Begin Data shown
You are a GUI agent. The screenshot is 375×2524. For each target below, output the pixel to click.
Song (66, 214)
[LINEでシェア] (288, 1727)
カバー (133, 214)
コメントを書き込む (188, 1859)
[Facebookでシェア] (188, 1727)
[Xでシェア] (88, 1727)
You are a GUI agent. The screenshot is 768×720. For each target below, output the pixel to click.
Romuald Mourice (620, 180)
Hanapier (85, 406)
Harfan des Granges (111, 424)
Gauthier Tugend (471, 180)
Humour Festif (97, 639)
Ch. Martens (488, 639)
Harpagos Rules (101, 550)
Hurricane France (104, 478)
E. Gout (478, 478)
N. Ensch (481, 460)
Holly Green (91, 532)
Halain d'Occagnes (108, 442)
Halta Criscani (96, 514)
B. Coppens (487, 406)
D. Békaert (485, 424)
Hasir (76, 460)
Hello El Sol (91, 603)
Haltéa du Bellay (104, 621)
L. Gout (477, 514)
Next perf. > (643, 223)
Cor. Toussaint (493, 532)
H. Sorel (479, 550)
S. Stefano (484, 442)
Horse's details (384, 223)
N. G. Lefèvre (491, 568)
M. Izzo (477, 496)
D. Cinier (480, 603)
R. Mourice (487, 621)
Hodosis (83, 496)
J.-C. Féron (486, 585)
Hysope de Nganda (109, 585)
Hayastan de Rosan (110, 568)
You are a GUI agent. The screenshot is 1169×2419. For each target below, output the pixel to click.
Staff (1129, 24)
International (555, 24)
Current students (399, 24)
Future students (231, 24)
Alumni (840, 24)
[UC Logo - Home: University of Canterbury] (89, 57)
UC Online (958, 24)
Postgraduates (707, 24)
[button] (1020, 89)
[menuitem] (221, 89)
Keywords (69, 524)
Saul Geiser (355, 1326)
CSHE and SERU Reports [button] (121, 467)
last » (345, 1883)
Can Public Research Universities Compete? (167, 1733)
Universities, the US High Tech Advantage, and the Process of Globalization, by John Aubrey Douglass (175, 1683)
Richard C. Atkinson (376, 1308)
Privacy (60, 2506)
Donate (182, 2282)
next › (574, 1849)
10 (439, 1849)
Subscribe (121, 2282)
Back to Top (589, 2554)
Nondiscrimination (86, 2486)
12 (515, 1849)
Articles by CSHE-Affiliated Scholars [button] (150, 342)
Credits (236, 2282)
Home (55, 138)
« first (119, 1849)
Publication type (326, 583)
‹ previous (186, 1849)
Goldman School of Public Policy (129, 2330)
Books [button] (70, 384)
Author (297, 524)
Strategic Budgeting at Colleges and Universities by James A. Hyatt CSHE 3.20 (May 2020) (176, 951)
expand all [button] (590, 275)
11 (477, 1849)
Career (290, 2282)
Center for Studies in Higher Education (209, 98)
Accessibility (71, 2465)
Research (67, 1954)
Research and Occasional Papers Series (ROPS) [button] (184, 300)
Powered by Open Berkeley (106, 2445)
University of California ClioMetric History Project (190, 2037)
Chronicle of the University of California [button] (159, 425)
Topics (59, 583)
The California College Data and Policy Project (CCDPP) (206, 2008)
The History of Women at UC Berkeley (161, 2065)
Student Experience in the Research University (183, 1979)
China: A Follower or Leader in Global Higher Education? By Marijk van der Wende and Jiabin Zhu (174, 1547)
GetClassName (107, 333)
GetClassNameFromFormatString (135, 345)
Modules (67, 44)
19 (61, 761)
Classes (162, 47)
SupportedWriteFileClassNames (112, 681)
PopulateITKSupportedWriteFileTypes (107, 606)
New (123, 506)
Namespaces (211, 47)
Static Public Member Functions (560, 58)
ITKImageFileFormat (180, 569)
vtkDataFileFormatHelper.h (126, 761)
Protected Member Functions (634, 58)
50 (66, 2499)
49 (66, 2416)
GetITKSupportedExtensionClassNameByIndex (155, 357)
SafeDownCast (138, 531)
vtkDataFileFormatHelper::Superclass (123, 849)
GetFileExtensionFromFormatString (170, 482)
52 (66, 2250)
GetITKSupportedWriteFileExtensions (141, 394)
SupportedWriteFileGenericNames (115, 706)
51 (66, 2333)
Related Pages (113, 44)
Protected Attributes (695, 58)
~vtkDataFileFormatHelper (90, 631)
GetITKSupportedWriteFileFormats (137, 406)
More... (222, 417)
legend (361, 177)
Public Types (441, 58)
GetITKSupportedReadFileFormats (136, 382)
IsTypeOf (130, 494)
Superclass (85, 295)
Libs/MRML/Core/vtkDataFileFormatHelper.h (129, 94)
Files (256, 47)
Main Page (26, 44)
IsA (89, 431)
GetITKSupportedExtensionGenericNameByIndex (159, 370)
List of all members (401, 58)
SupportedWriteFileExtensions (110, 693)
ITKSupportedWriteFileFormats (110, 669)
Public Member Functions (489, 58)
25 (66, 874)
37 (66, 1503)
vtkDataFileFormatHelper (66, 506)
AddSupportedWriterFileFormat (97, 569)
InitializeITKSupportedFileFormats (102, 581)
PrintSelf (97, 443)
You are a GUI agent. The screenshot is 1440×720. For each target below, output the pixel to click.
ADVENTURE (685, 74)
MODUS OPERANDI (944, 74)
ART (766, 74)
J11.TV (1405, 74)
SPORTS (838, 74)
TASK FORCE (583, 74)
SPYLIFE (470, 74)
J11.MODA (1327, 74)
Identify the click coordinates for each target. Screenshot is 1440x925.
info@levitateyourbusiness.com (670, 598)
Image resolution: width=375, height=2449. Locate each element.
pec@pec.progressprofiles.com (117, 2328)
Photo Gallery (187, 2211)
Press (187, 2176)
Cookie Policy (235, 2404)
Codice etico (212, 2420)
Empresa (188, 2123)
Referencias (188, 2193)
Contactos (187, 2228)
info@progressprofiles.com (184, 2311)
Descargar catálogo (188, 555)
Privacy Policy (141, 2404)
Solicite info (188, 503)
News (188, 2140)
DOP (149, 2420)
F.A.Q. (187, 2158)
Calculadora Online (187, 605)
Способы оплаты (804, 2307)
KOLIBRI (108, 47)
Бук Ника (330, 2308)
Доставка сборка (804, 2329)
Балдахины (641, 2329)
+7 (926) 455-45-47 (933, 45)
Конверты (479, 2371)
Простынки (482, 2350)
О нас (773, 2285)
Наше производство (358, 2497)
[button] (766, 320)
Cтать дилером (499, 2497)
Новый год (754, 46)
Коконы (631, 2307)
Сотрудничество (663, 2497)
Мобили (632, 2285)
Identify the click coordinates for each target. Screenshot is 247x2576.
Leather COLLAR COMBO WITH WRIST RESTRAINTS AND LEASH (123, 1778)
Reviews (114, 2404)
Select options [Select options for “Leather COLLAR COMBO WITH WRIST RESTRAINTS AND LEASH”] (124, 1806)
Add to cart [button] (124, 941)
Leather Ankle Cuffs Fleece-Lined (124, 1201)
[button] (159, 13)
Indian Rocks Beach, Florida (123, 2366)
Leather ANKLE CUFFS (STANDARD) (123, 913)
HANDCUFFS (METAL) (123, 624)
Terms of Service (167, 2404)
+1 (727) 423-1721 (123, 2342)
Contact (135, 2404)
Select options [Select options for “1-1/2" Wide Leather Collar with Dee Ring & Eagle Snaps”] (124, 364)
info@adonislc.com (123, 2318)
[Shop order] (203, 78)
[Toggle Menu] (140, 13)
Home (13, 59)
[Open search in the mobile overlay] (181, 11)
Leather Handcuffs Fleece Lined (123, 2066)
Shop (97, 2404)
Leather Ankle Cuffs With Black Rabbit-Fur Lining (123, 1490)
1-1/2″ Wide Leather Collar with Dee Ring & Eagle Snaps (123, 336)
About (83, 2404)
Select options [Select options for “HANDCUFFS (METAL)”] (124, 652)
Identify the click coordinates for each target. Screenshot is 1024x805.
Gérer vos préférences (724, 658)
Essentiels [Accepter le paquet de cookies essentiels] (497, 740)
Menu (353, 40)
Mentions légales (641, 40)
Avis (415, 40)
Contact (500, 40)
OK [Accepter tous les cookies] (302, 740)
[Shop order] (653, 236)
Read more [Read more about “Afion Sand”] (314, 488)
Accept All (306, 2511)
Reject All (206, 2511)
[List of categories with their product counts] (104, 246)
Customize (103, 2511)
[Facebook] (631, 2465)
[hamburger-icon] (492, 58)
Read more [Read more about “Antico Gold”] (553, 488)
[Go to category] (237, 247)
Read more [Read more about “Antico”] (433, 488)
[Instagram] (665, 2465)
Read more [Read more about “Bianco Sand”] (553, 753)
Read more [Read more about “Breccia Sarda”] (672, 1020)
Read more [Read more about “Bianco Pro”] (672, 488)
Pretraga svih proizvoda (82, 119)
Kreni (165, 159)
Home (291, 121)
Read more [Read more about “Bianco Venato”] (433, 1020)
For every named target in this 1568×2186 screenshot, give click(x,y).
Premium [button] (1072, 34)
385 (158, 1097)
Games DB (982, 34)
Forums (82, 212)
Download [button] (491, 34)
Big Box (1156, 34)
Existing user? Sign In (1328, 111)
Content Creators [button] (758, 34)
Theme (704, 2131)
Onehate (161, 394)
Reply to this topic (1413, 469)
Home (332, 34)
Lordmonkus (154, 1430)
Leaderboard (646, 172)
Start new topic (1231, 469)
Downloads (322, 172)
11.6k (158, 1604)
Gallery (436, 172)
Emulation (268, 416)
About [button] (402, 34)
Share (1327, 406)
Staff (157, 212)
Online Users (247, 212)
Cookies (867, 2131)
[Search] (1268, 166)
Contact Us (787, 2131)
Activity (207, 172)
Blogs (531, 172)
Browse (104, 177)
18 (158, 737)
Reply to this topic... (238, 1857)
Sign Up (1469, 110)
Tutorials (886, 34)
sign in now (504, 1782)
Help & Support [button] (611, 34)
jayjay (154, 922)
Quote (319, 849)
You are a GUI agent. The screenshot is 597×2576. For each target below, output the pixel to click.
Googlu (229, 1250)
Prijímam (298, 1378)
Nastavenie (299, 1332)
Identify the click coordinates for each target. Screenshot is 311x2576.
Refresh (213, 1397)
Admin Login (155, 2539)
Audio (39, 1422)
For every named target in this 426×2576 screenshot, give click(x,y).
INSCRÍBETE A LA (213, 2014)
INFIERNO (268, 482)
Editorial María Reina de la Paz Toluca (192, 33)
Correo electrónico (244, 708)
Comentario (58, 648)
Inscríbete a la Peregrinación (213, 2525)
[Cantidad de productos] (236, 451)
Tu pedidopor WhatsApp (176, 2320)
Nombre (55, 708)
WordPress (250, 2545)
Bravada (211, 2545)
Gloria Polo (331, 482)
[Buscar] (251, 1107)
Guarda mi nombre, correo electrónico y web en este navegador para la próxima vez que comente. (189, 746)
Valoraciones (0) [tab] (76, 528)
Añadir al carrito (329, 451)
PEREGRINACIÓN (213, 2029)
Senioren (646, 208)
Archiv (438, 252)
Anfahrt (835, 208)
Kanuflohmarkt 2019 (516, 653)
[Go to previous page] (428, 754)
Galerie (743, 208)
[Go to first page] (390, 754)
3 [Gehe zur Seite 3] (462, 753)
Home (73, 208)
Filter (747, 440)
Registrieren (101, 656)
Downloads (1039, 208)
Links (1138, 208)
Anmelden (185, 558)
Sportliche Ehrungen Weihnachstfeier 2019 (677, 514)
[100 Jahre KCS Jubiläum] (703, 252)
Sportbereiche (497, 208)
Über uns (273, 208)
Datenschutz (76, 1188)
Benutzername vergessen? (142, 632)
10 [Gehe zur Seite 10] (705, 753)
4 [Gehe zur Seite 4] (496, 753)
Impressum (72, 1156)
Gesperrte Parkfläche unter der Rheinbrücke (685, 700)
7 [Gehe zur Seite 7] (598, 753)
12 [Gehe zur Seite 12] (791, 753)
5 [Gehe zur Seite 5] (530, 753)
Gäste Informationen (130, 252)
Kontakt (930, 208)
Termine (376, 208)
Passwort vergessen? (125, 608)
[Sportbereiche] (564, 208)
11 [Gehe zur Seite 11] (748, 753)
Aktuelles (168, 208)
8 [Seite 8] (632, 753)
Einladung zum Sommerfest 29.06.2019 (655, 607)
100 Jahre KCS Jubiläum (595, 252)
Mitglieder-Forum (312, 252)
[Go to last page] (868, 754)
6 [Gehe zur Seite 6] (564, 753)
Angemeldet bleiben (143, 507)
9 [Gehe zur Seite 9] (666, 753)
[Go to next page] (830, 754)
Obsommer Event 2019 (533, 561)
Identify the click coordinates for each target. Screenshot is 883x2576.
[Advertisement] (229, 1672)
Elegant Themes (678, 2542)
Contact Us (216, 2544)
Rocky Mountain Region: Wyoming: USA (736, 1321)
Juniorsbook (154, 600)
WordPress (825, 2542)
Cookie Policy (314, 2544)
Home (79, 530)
End Data shown
Reproduce the lines above between the line holding "Big Box (1156, 34)" and the line holding "Emulation (268, 416)", inclusive.

> Task response:
Big Box (1156, 34)
Existing user? Sign In (1328, 111)
Content Creators [button] (758, 34)
Theme (704, 2131)
Onehate (161, 394)
Reply to this topic (1413, 469)
Home (332, 34)
Lordmonkus (154, 1430)
Leaderboard (646, 172)
Start new topic (1231, 469)
Downloads (322, 172)
11.6k (158, 1604)
Gallery (436, 172)
Emulation (268, 416)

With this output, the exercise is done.